The term “American Indian” is one that is veiled in controversy and sometimes even hostility.  The term got its start when Christopher Columbus used the word “Indian” to describe the people he discovered on the islands of the Caribbean Sea.  Columbus was looking for a shorter route to the spice-rich island paradise in Asia known as the Indies and mistakenly thought he’d landed there.

True American Indian tribal lands stretch from the northernmost reaches of Alaska and Canada all the way south to the Tierra del Fuego archipelago off the southernmost tip of Argentina and Chile.  Today, however, the term is commonly used to denote indigenous peoples of only the 48 contiguous United States and Alaska.  The indigenous tribes of Mexico and Central and South America are usually identified by today’s name of the country in which they live.  In Canada, the term “First Nation’s Peoples” is used.

It is believed the first humans to arrive in the Americas were of Asian descent.  They traveled across a land bridge that spanned the Bering Sea approximately 20,000 to 30,000 years ago when an ice age had caused sea levels to drop much lower than they are today.  The oldest scientific evidence of human populations in the Western Hemisphere place well-established cultural establishments as far back as 15,000 BC in Sandia, 12,000 BC in Clovis, and 8,000 BC in Folsom.

The everyday life of the American Indian is thought to have been one closely associated with earth elements – plants, animals, wind, water, weather.  Their reverence for the world of nature dominates their art and folklore, including tales of the creation of the earth and its people.  All things in nature were considered sacred and conservation practices were instinctive to these early Americans.

Unfortunately, Columbus’ discovery of this “New World” brought an abrupt and tragic end to the lifestyle of the American Indian.  The new European settlers brought with them the concepts of materialism and land ownership and soon began claiming lands the native tribes had lived on for thousands of years.  The settlers also brought smallpox and measles, diseases the indigenous peoples had never before seen.  Their immune systems were not equipped to fend off these diseases so epidemics followed the Europeans, killing off countless thousands of the tribal peoples.

Surveys taken in 2005 by the United States Census Bureau indicate that only one percent of today’s population (roughly 2.5 million) is of American Indian descent.  The western and midwestern portions of the country have the densest populations of these original Americans.

- **Entries shown**
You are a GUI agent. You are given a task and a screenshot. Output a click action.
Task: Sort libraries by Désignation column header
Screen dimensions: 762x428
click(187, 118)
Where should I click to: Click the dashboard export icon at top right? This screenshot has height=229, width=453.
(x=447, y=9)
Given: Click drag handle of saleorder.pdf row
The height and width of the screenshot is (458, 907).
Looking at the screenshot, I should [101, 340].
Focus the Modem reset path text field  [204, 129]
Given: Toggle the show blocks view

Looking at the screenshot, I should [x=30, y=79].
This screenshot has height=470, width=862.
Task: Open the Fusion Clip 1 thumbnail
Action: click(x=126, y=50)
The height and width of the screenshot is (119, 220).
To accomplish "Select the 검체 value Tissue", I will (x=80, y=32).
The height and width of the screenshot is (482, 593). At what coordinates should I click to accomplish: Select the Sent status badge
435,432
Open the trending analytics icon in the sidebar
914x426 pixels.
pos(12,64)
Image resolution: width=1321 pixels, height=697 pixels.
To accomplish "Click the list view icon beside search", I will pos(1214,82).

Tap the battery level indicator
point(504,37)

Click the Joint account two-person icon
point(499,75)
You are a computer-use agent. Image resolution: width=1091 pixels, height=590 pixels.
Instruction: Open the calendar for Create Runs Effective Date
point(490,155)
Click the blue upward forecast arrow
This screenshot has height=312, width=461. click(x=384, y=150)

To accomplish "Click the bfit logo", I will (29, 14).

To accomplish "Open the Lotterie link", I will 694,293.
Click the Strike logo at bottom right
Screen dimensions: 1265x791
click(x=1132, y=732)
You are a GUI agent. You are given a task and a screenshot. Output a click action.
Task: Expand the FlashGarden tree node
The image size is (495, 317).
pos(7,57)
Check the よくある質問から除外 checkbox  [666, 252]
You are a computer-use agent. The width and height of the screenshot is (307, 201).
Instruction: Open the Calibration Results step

- **Problem to solve**
Copy the American Indian passage word for word, starting at "It is believed" and running down to "BC in Folsom.". You can leave the lines aside; they play no part here.

- **Response**
It is believed the first humans to arrive in the Americas were of Asian descent.  They traveled across a land bridge that spanned the Bering Sea approximately 20,000 to 30,000 years ago when an ice age had caused sea levels to drop much lower than they are today.  The oldest scientific evidence of human populations in the Western Hemisphere place well-established cultural establishments as far back as 15,000 BC in Sandia, 12,000 BC in Clovis, and 8,000 BC in Folsom.